The lead character, for instance, comes from small-town Quebec, like his mother.
"The women [in Prima Donna] are warm; the men are quite cold," says Wainwright, who kicks off his North American tour with concerts June 15 and 17 at the Elgin. That theme of underwhelming male characters is something of a Wainwright hallmark.
"I grew up in a matriarchal family. I can't say guys have thrilled me too much. And being a gay man, I can really attest to that." He pauses dramatically. "Being attracted to them makes it worse!"
Isn't Wainwright is a bit of a prima donna himself?
"Of course I have an ego, as everyone knows," he readily admits.
Wainwright went through two high-profile disputes during the production. The first was with New York's Metropolitan Opera.
"I was commissioned by the Met. [Met general manager] Peter Gelb didn't want it in French, and he said if we put in French he wouldn't produce it. And I said, ‘Adios, amigos.'"
Wainwright walked away from the Met and joined up with the Manchester International Festival. Then came a fight with the show's first director, Daniel Kramer.
After the opening in Manchester, Wainwright replaced Kramer, an up-and-coming American director, with Toronto-based Tim Albery. Wainwright remains a bit tetchy about Kramer's departure.

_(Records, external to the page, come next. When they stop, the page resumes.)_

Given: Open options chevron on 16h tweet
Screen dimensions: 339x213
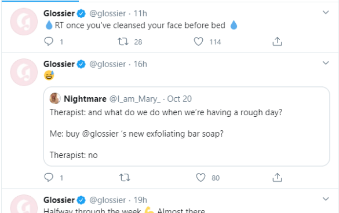Looking at the screenshot, I should coord(326,63).
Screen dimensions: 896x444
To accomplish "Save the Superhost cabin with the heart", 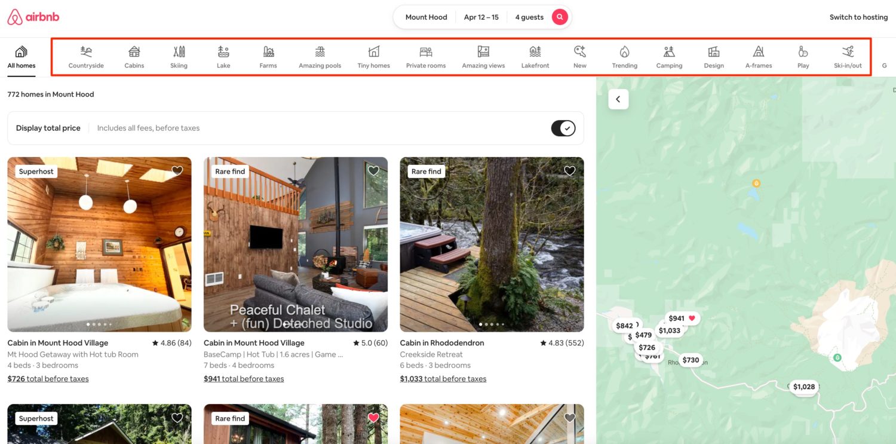I will click(x=177, y=170).
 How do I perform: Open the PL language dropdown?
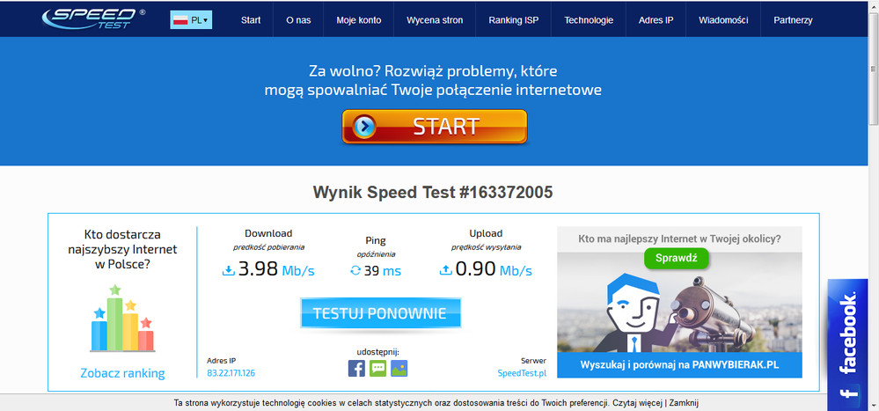(x=191, y=19)
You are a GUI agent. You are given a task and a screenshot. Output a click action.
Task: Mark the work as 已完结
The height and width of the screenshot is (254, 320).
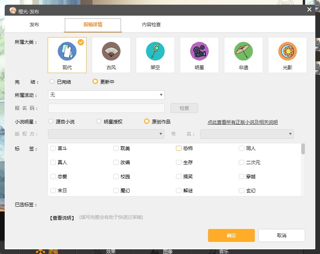point(51,82)
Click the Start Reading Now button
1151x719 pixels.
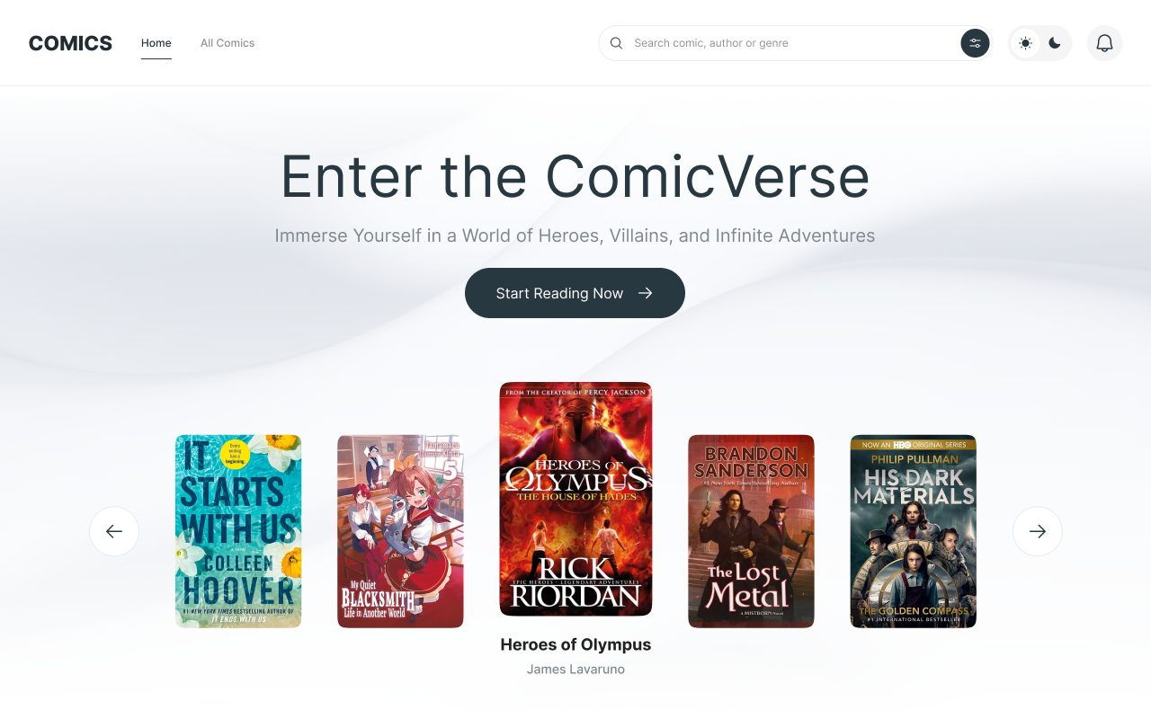(x=575, y=293)
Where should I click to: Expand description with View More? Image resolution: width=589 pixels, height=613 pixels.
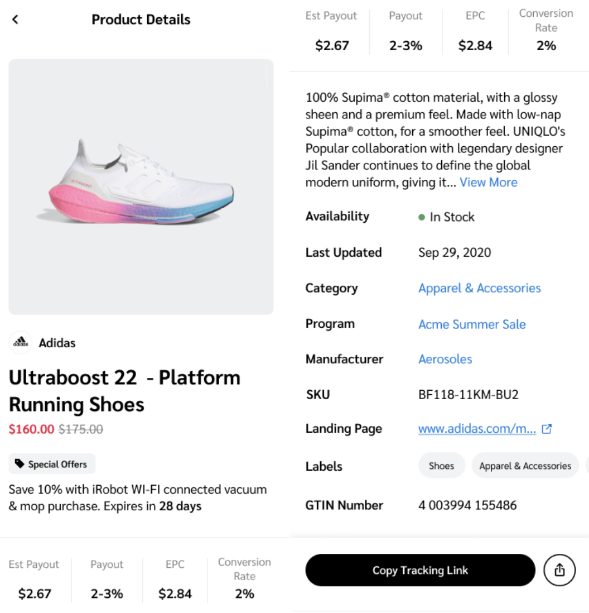tap(488, 183)
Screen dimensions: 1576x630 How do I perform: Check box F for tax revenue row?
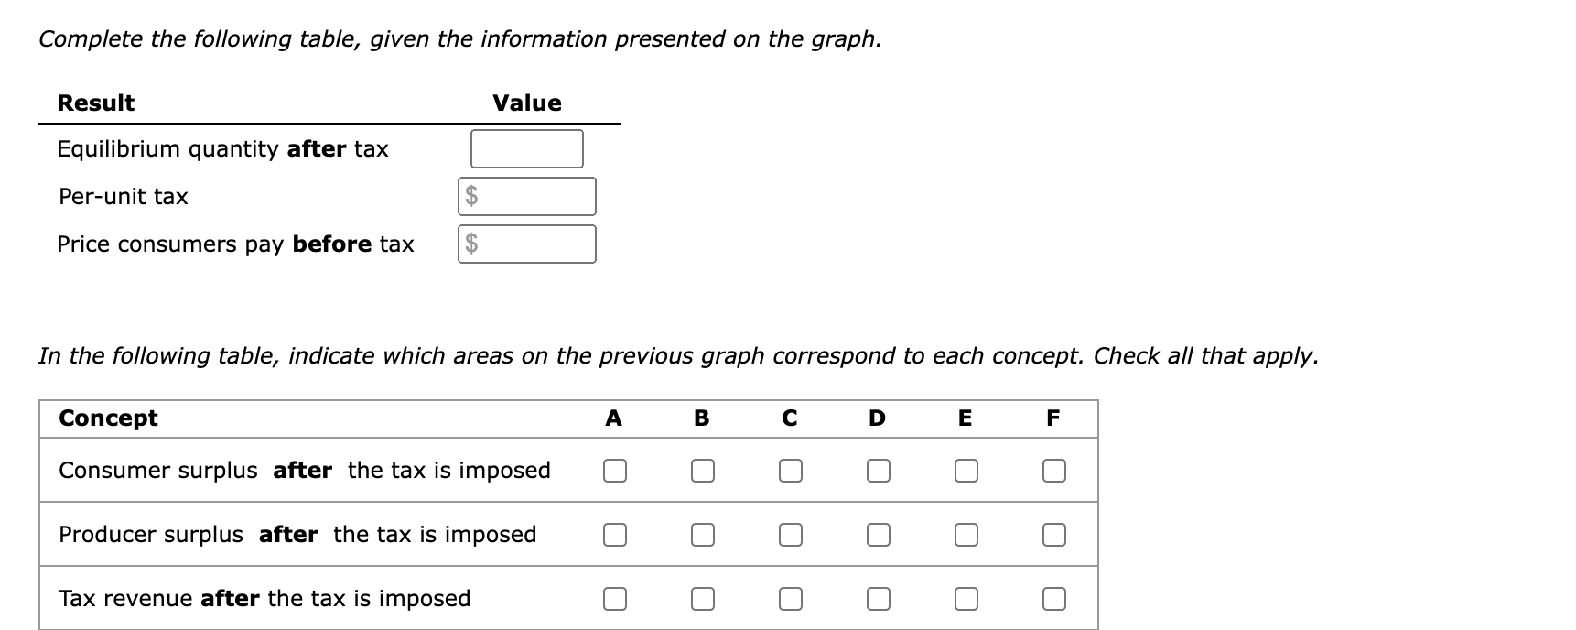click(x=1052, y=598)
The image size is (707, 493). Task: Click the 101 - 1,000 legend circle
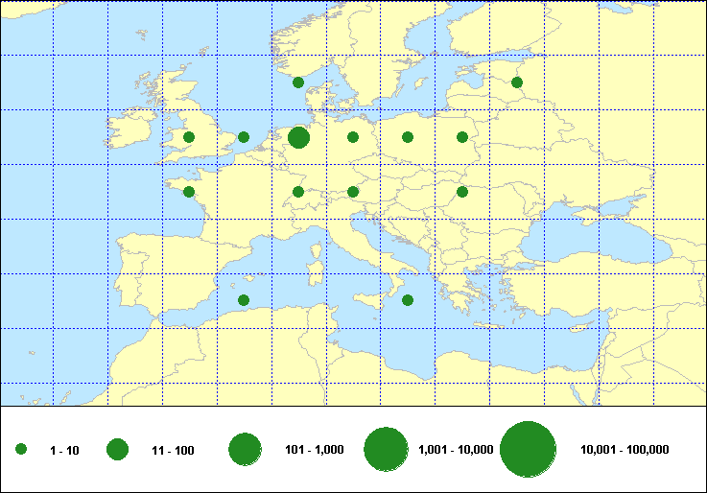pos(246,450)
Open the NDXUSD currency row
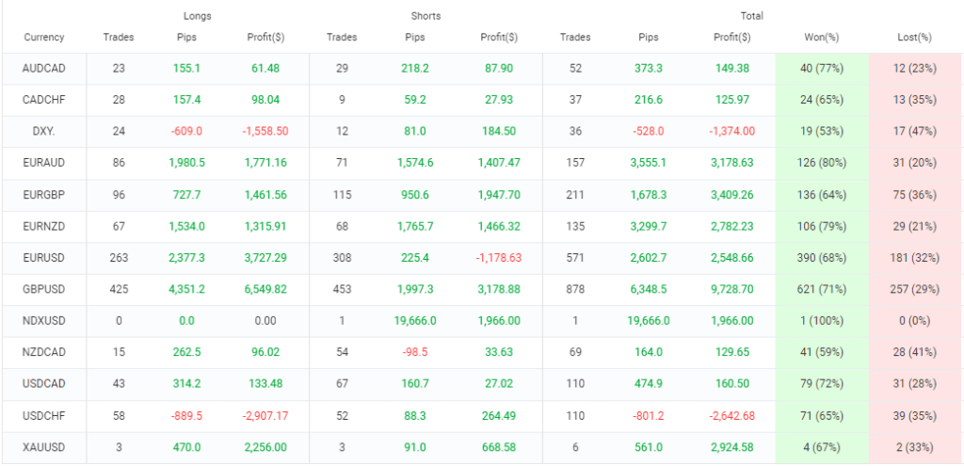The image size is (964, 466). click(x=44, y=321)
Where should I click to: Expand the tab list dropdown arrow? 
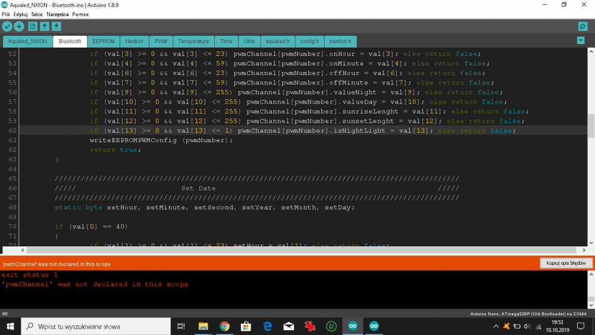tap(581, 40)
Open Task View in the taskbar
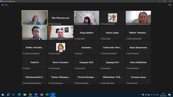 pos(14,95)
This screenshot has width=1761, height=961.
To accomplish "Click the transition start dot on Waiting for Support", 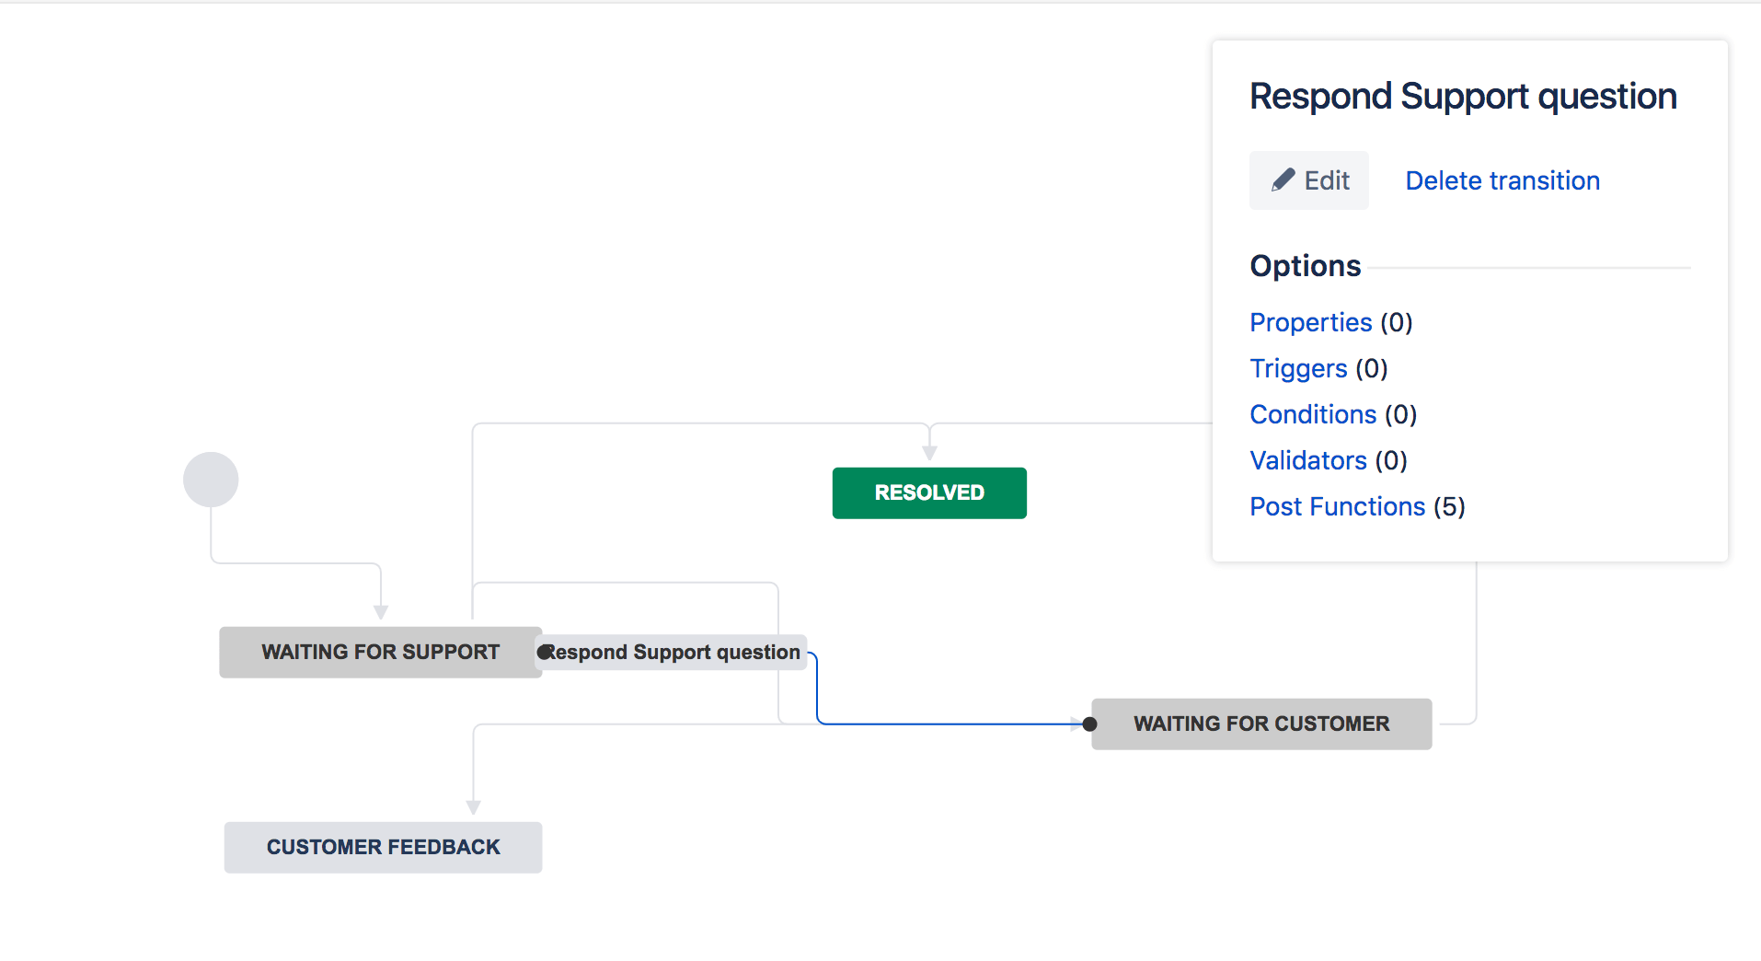I will tap(544, 653).
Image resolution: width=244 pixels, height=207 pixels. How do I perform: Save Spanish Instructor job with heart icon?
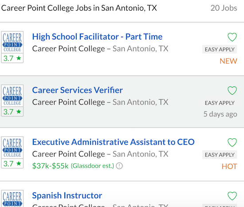(x=232, y=196)
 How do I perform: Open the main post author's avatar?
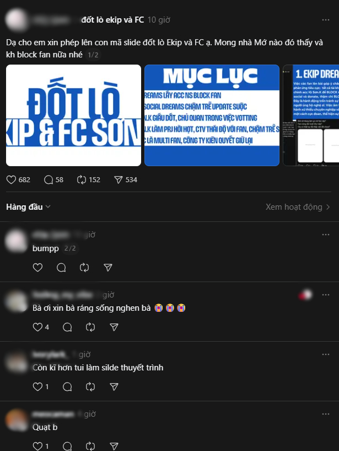click(17, 20)
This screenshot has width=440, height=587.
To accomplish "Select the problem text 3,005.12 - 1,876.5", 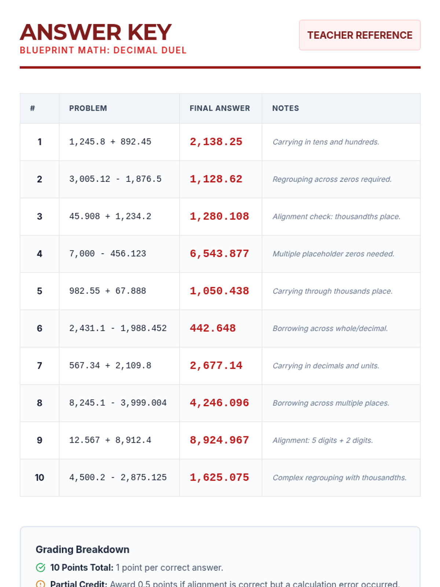I will (x=115, y=179).
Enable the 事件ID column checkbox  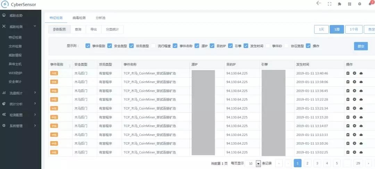coord(268,46)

"If perhaps he had been a little less insecure about my status as a pop star and trusted me more as a collaborator, and hadn't been so concerned about the limelight being taken away from him...," he says. "But it became a war."
Elsewhere, he affronted the opera establishment by showing up at La Scala in Milan in drag. The drama of a flamboyant pop star trying his hand at a classical music tradition turned into a "500-car pileup," Wainwright now says.
But out of all that comes a lifelong dream fulfilled, says Wainwright, who mounted a pyjama-clad version of Tosca at age 13.
"I've been wanting to do this for a long time. And I want to continue to do it. It'll take a while before I write a masterpiece. But you gotta start somewhere."